Give back exactly the lines of the material below, starting with the line with "The image size is (1080, 667)." and going on through the line with "You are a computer-use agent. The".

----- DATASET EXCERPTS

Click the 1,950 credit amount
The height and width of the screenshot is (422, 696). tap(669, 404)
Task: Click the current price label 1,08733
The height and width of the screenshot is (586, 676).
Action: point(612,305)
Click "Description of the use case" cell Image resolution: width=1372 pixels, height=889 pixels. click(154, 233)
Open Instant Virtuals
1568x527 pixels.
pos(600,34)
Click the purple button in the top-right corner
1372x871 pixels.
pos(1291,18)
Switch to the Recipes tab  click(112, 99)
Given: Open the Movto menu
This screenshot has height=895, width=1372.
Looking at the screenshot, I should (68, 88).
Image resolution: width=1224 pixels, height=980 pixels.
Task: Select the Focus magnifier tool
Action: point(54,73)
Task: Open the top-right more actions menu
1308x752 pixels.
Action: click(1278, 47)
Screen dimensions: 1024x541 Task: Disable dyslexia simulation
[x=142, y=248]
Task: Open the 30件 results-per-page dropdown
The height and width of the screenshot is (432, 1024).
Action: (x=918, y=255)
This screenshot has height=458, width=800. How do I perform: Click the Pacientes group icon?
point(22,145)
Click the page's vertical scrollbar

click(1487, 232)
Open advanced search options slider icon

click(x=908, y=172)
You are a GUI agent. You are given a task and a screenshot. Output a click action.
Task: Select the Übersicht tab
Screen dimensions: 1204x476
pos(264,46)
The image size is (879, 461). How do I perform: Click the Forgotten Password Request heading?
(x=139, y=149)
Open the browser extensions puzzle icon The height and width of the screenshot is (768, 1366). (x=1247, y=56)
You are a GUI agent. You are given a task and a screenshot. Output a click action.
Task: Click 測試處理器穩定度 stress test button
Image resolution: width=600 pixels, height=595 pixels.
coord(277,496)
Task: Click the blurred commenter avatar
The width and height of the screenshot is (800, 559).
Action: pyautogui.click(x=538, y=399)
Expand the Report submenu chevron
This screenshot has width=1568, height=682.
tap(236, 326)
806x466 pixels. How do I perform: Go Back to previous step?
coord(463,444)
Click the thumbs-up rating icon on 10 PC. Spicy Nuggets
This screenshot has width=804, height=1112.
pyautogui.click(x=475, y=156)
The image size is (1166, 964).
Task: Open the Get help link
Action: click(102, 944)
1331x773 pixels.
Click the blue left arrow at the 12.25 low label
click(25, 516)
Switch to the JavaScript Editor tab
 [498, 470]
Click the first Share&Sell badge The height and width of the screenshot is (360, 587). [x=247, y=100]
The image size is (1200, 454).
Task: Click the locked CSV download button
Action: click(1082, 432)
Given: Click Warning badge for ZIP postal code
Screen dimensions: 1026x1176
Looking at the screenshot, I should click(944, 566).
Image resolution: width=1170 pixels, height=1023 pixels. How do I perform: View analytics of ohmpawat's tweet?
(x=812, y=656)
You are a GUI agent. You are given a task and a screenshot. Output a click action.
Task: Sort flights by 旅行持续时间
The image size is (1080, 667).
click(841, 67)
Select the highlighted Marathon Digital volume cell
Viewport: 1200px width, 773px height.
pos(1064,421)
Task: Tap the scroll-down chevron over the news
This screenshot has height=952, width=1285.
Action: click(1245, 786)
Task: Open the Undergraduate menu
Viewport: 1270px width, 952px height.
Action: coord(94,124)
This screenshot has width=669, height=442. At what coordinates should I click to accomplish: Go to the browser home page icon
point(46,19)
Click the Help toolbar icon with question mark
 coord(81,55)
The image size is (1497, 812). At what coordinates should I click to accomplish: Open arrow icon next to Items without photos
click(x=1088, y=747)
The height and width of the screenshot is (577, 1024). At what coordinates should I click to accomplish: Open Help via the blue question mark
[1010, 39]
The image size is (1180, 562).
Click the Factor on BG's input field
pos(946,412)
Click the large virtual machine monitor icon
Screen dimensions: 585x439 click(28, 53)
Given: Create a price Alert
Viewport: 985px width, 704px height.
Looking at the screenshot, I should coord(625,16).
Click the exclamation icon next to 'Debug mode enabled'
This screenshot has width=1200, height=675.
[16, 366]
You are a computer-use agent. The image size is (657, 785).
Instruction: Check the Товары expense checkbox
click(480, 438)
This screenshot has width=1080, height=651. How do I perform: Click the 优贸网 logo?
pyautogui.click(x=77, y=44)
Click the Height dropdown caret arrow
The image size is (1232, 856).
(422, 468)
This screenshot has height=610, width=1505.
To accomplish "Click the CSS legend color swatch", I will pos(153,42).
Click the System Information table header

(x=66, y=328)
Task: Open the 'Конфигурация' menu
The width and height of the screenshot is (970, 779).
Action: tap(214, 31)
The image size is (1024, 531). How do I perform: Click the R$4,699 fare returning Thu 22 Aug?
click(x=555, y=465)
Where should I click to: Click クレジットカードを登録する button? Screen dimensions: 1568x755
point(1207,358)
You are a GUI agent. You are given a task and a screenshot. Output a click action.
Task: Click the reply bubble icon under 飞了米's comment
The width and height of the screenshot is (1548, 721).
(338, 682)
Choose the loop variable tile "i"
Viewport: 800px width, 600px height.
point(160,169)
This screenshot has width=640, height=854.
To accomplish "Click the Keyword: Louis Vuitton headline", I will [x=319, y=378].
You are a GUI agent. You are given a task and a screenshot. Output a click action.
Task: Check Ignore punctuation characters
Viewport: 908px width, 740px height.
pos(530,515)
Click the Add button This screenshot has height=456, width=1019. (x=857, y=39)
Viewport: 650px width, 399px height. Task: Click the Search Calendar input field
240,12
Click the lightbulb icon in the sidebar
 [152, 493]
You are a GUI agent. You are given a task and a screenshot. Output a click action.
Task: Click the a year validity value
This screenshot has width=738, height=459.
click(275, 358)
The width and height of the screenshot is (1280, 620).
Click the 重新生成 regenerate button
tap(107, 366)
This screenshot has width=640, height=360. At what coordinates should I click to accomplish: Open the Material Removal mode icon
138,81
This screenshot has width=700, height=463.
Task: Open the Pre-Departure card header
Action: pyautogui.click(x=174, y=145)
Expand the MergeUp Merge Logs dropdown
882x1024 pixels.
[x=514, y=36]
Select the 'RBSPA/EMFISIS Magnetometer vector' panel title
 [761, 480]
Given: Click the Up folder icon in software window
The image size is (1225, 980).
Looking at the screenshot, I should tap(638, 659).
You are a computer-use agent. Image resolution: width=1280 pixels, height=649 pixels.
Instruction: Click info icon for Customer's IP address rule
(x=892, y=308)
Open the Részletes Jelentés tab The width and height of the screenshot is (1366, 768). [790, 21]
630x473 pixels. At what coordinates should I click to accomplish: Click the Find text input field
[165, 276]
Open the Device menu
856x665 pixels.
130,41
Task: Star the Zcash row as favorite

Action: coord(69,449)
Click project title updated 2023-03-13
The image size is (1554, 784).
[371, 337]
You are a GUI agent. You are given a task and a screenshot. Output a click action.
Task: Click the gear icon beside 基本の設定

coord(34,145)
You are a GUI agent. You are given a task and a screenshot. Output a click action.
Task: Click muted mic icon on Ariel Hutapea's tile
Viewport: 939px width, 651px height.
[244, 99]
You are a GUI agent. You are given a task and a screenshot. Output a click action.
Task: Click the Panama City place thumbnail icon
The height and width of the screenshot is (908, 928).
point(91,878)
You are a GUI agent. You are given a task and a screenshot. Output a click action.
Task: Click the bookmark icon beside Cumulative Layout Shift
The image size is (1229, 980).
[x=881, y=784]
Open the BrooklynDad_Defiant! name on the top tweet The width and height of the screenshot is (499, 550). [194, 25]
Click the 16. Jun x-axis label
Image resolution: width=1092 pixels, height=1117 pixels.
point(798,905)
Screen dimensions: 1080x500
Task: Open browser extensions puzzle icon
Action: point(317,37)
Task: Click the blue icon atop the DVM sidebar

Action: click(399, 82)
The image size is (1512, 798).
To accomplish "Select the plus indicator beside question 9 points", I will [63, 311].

----------

WRITTEN SOLUTION:
The image size is (1080, 667).
click(841, 67)
Select the highlighted Marathon Digital volume cell
Viewport: 1200px width, 773px height.
pos(1064,421)
Task: Tap the scroll-down chevron over the news
This screenshot has height=952, width=1285.
Action: click(1245, 786)
Task: Open the Undergraduate menu
Viewport: 1270px width, 952px height.
Action: coord(94,124)
This screenshot has width=669, height=442. At what coordinates should I click to accomplish: Go to the browser home page icon
point(46,19)
Click the Help toolbar icon with question mark
 coord(81,55)
The image size is (1497, 812). At what coordinates should I click to accomplish: Open arrow icon next to Items without photos
click(x=1088, y=747)
The height and width of the screenshot is (577, 1024). At what coordinates should I click to accomplish: Open Help via the blue question mark
[1010, 39]
The image size is (1180, 562).
Click the Factor on BG's input field
pos(946,412)
Click the large virtual machine monitor icon
Screen dimensions: 585x439 click(28, 53)
Given: Create a price Alert
Viewport: 985px width, 704px height.
Looking at the screenshot, I should coord(625,16).
Click the exclamation icon next to 'Debug mode enabled'
This screenshot has width=1200, height=675.
[16, 366]
You are a computer-use agent. The image size is (657, 785).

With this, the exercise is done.